Sociedade | 17-06-2026 10:00
Alpiarça tem dinheiro das intempéries parado por falta de orientações do Governo
Município recebeu há mais de um mês um adiantamento de 511 mil euros para reparar danos provocados pelas tempestades, mas continua sem saber, preto no branco, que despesas pode pagar e como deve justificar a utilização da verba.
A Câmara Municipal de Alpiarça continua à espera de orientações claras do Governo sobre a forma como pode utilizar o apoio financeiro atribuído na sequência das intempéries que causaram prejuízos superiores a um milhão de euros no concelho. A presidente do município, Sónia Sanfona, revelou na reunião de câmara de 28 de Maio que a autarquia recebeu há mais de um mês um adiantamento de cerca de 511 mil euros, mas que ainda não existe um esclarecimento formal que permita aos serviços avançar com a segurança necessária.

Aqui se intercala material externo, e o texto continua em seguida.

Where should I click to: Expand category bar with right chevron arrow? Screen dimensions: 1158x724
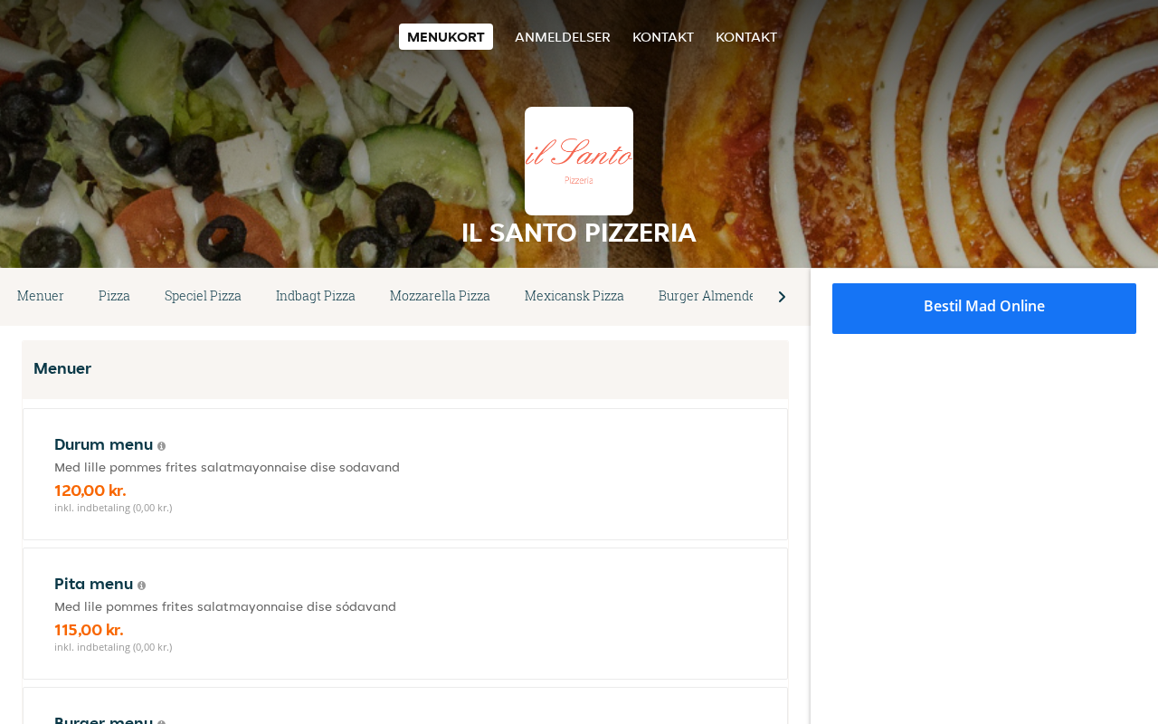pos(782,297)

A questão foi levantada pela vereadora Fernanda Cardigo, da CDU, tendo a presidente explicado que a reunião entretanto realizada com a CCDR Alentejo, na presença do ministro da Coesão Territorial, permitiu clarificar alguns pontos, mas não resolveu todas as dúvidas dos municípios afectados. Segundo Sónia Sanfona, o despacho governamental que atribui as verbas não esclarece de forma concreta quais são as despesas elegíveis nem qual o procedimento a seguir para justificar a utilização do dinheiro. A autarca afirmou que o ministro ficou “muito surpreendido” com as dúvidas colocadas pelos municípios, uma vez que muitos deles continuam sem gastar qualquer parcela dos apoios por receio de virem a ser confrontados, mais tarde, com problemas de fiscalização ou de elegibilidade das despesas. Sónia Sanfona adiantou que o governante se comprometeu a emitir um documento interpretativo para clarificar que as verbas podem ser aplicadas em intervenções relacionadas com os danos provocados pelas intempéries, desde que os processos estejam devidamente organizados para posterior verificação.
Enquanto esse esclarecimento não chega, a Câmara de Alpiarça está a preparar a documentação necessária para avançar com algumas intervenções consideradas prioritárias. Entre os trabalhos previstos estão intervenções em linhas de água, reparações em estradas danificadas e obras na zona baixa do Parque do Carril, uma das áreas afectadas pelas condições climatéricas adversas. “Quanto mais depressa tivermos esta segurança, mais depressa avançaremos”, afirmou Sónia Sanfona, sublinhando que o município não quer correr riscos na utilização de verbas públicas sem enquadramento formal suficientemente claro.